- On 4/20/25 11:24, Stephen J. Turnbull wrote:
This sounds to me like your runners are crashing, as Mark suggested. But even if that's resolved, you're still going to have a performance issue (lock contention for seconds or even minutes maybe[1]) even if you don't get stuck for days.
Fair enough. It was not obvious when installing that I should not use sqlite3.
Yeah, there's a sort of warning somewhere that we strongly recommend a full-featured RDBMS system, but we should probably make it a lot more prominent and explain why.
Strong ACK. Anecdotally, because I went the SQLite3 -> PostgreSQL route just recently:
I've initially set up mailman3 and Hyperkitty with the SQLite3 backend, since the system/lists is/are relatively small and the lists are mostly low-volume, so I figured it would be a good idea to go with the least complicated option.
Importing archives (which tend to be big in comparison to the incoming volume since they go back to 2011) took on the order of 10 hours or more for big lists, with django threads dying every now and then and locking messages appearing in the log.
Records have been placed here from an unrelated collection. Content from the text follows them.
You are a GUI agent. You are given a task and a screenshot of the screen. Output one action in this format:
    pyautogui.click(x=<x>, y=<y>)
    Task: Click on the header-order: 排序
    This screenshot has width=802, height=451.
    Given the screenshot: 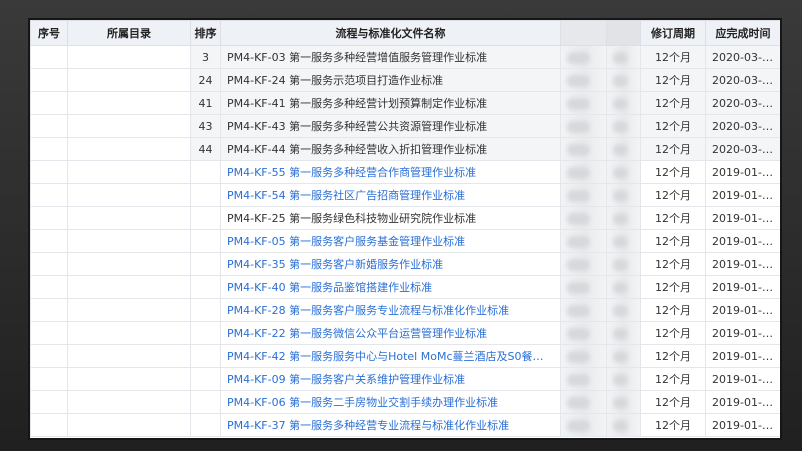 What is the action you would take?
    pyautogui.click(x=206, y=33)
    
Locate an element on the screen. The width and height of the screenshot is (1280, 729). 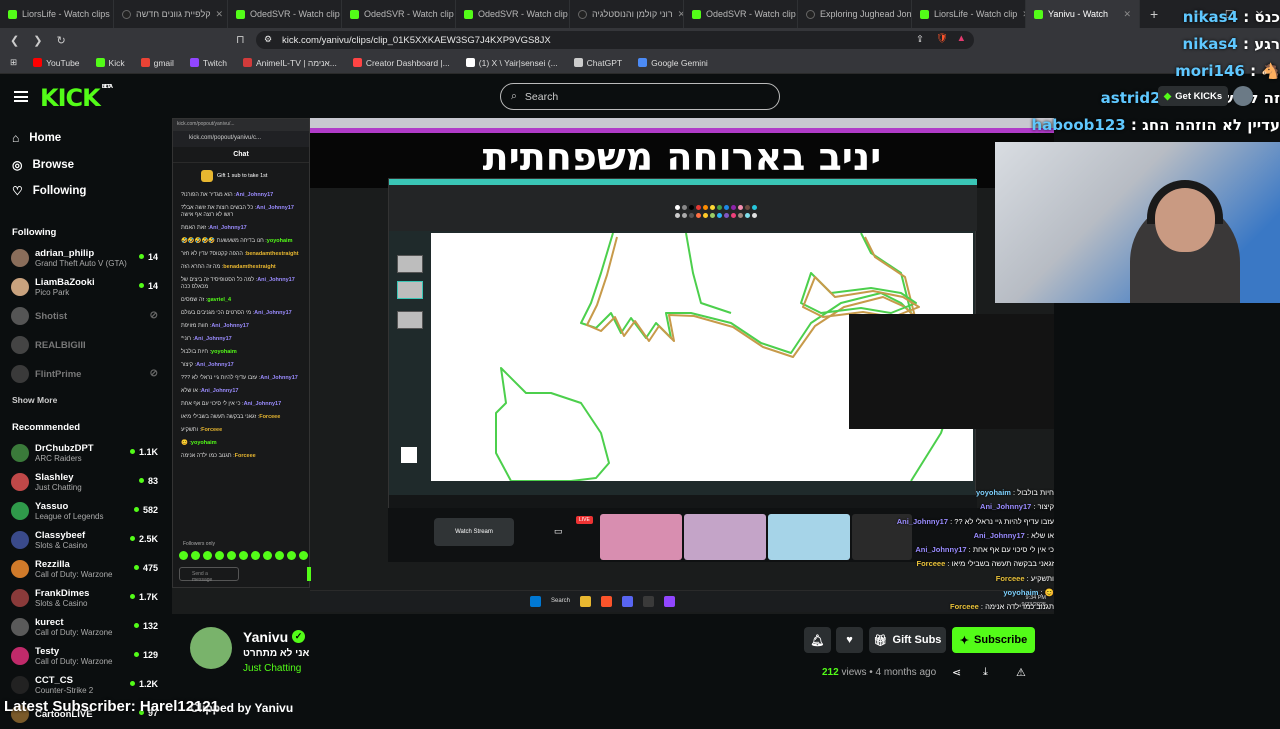
reload-icon: ↻ is located at coordinates (60, 40).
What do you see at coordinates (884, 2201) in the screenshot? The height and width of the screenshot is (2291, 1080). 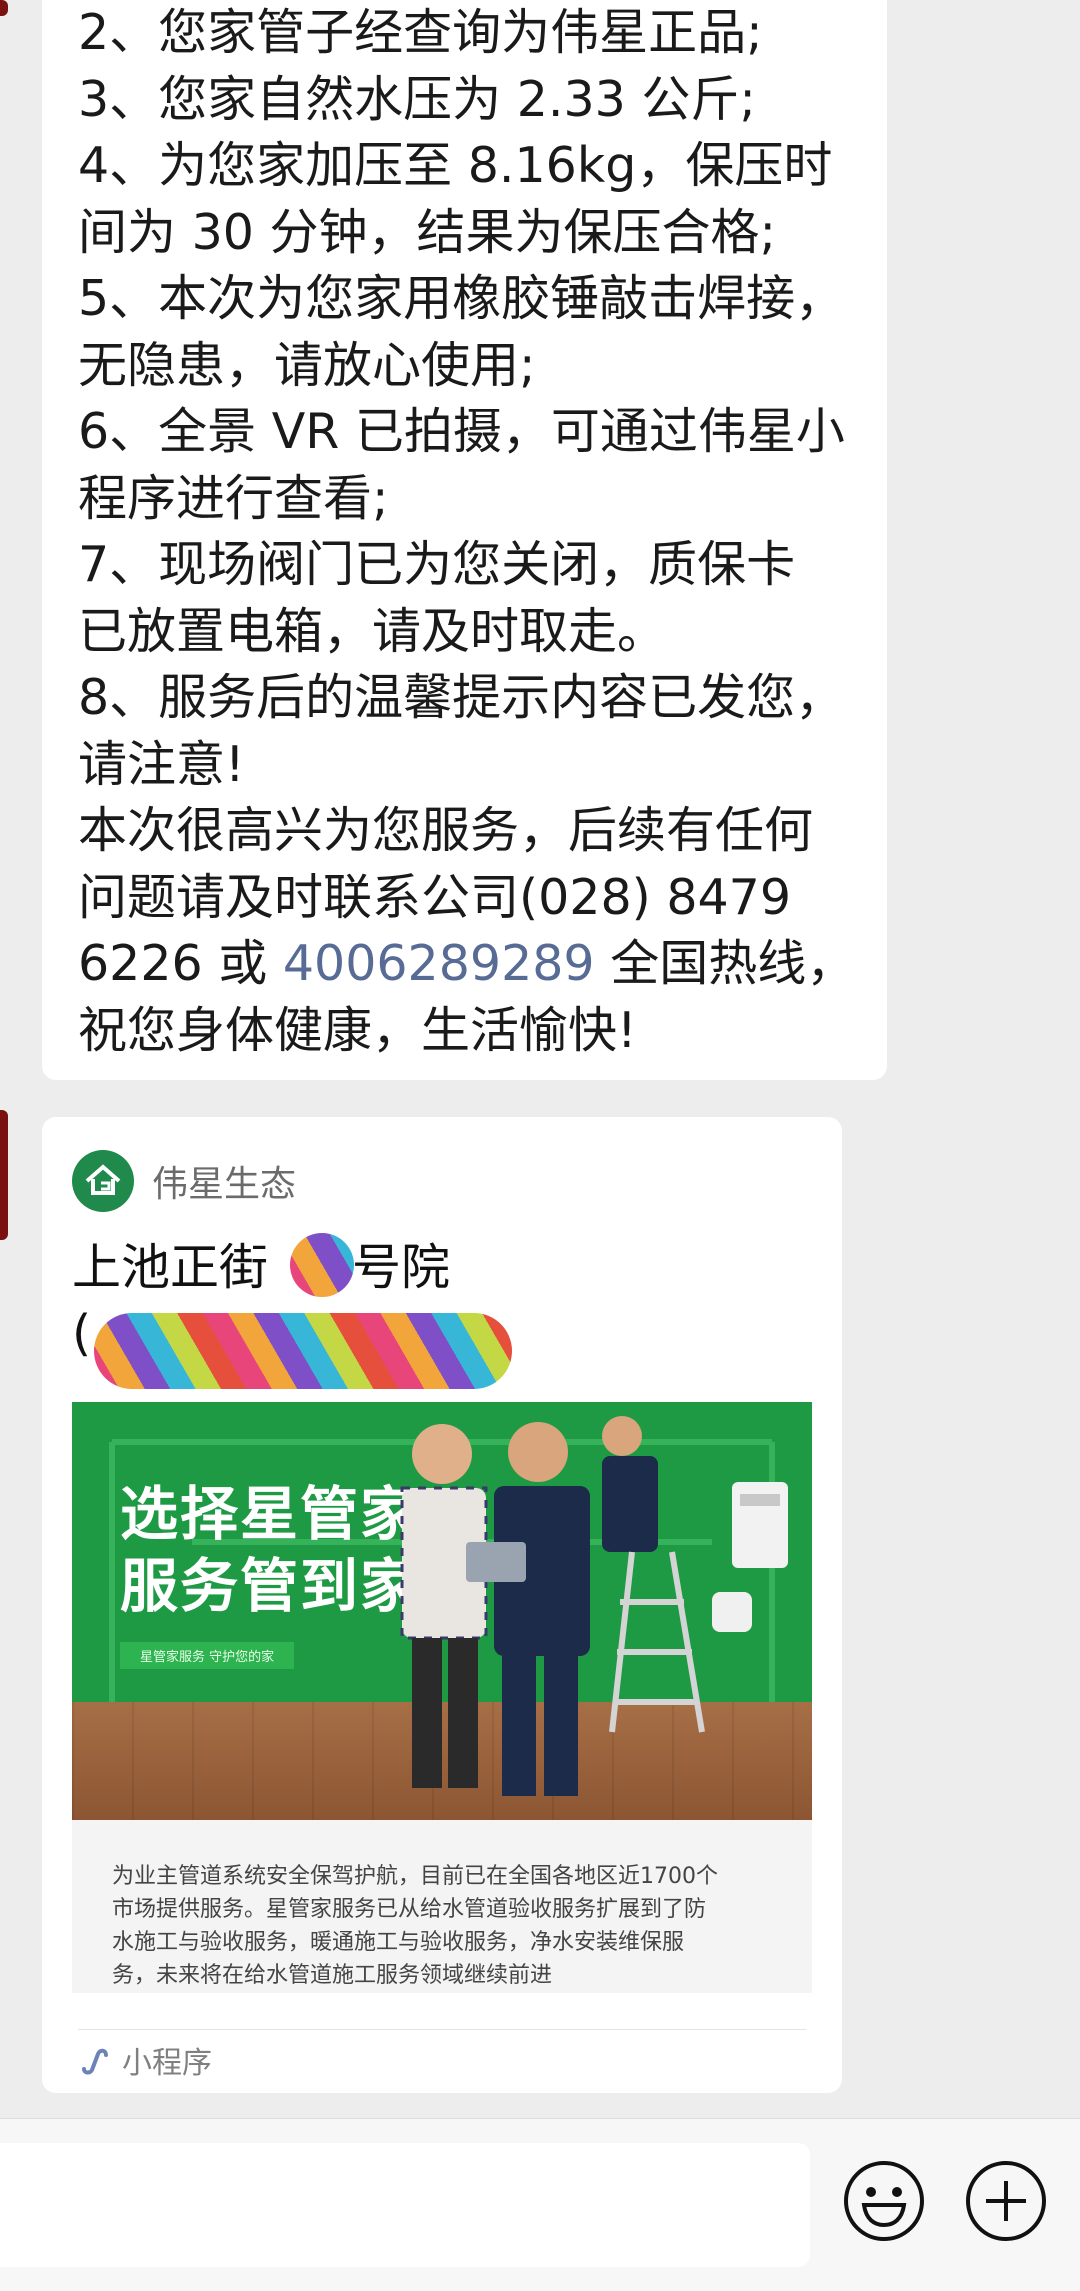 I see `emoji-icon` at bounding box center [884, 2201].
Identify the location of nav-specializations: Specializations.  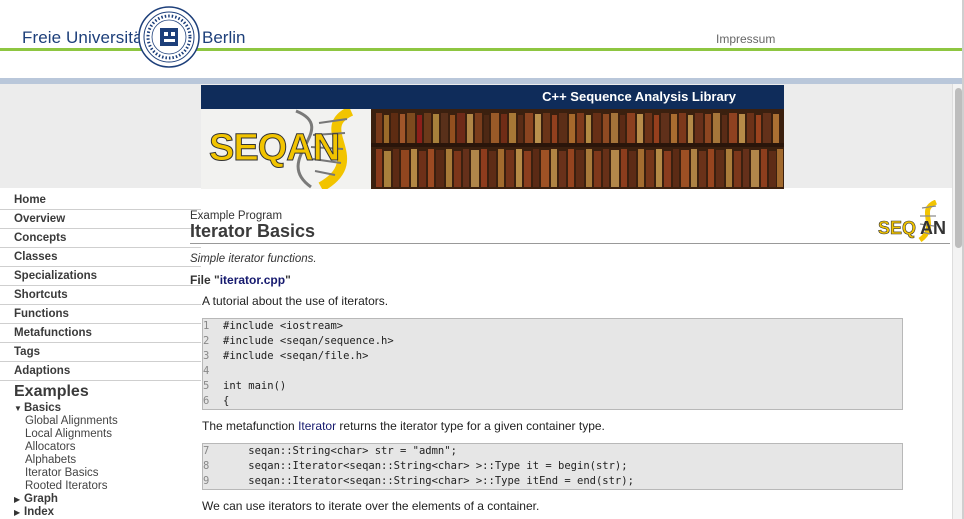
(100, 276).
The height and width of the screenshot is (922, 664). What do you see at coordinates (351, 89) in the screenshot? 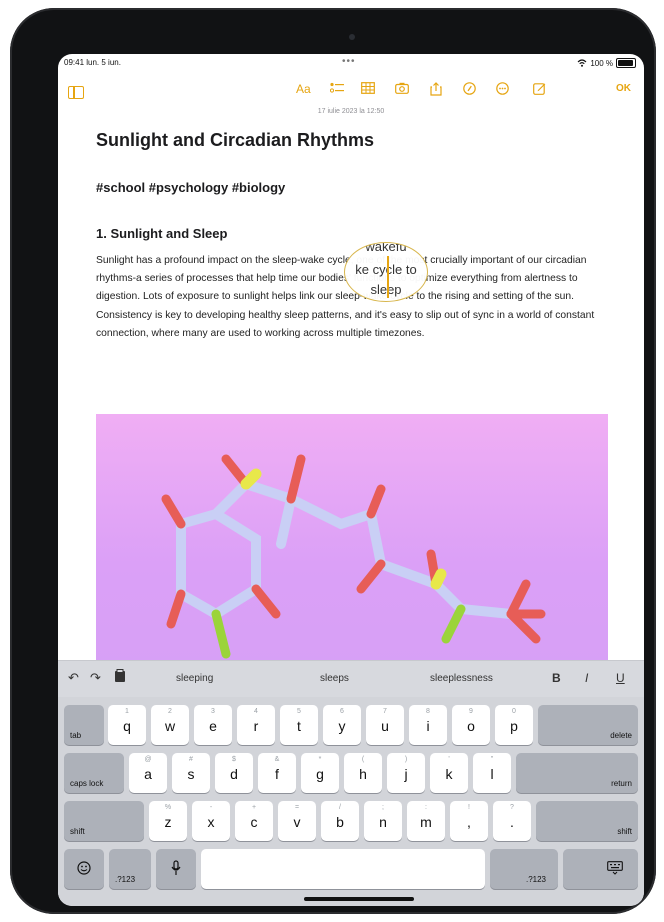
I see `toolbar: Aa OK` at bounding box center [351, 89].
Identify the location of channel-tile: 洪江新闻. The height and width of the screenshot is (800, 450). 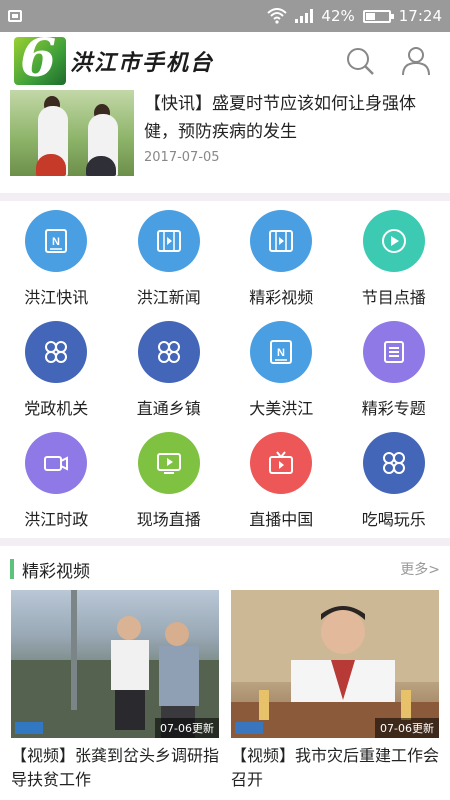
(170, 262).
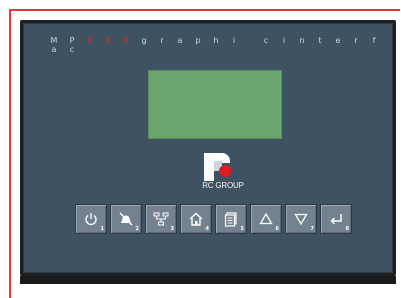 The image size is (401, 298). Describe the element at coordinates (216, 40) in the screenshot. I see `header-letter: h` at that location.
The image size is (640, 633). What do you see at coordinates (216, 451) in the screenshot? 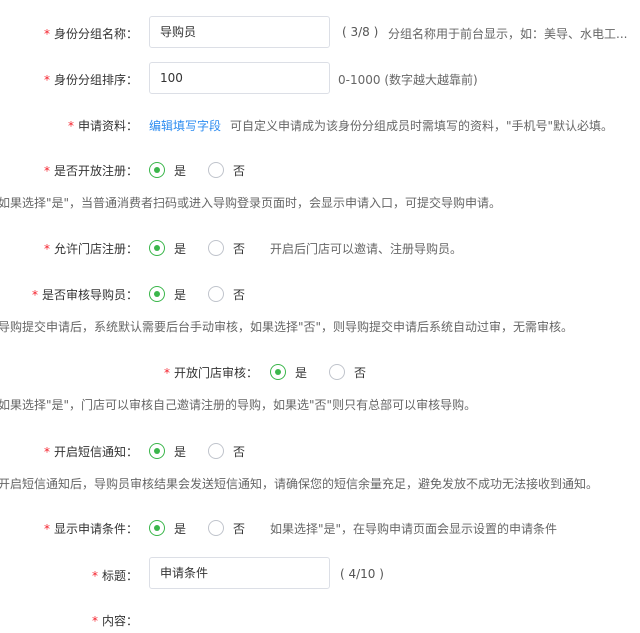
I see `sms-notify-no-radio` at bounding box center [216, 451].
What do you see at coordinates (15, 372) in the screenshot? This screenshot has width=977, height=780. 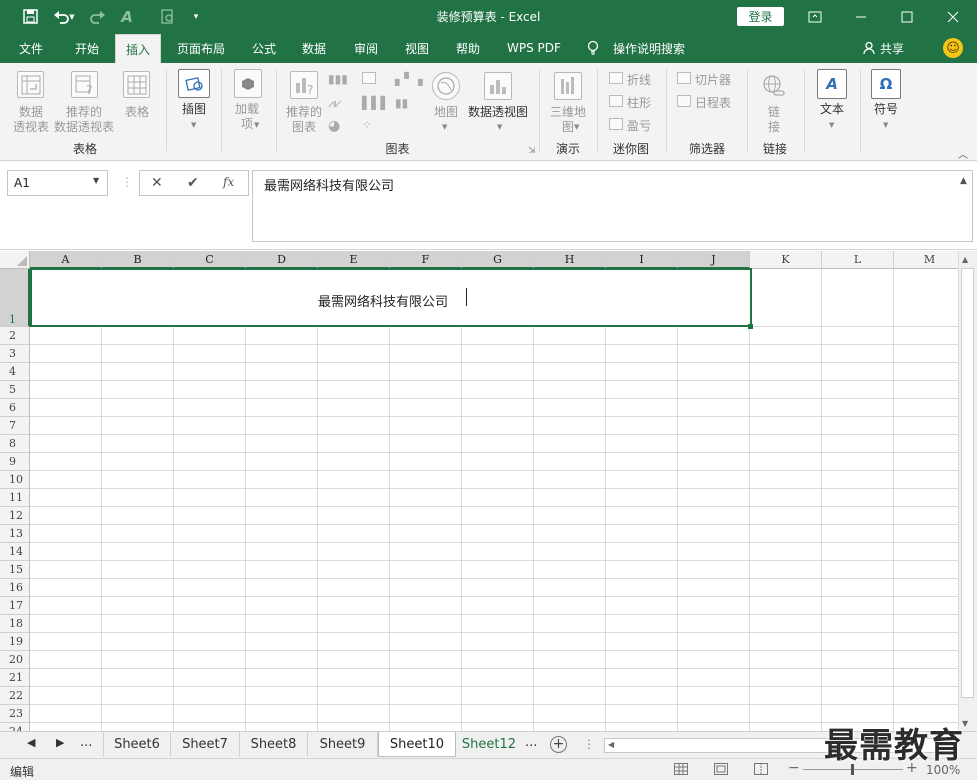 I see `row-header-4: 4` at bounding box center [15, 372].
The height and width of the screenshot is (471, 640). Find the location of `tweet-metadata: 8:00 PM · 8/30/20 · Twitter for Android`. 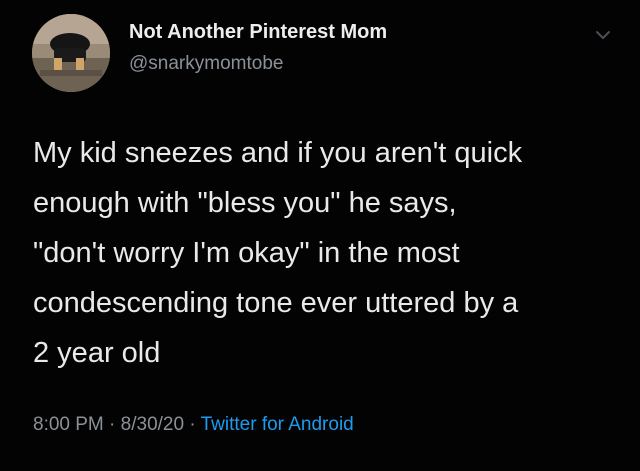

tweet-metadata: 8:00 PM · 8/30/20 · Twitter for Android is located at coordinates (194, 425).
I've since setup PostgreSQL and reconfigured both mailman and Hyperkitty to use it. Instead of migrating the old data from the SQLite3 database to the PostgreSQL database, I'm just re-importing the mailman 2.1 data again, since it didn't change and the whole sqlite->pgsql move process seems so finicky and error-prone.
Importing one of the biggest archives is orders of magnitude faster at 43 % completion after just half an hour. In comparison, the same progress would have taken 6 hours with the SQLite3 backend.
As far as I can see, using the SQLite3 backend should be strongly discouraged, even for small systems, and this should be properly mentioned in the documentation. It's certainly useful in an automated testing suite, but there's probably no production system that would benefit from using the SQLite3 backend.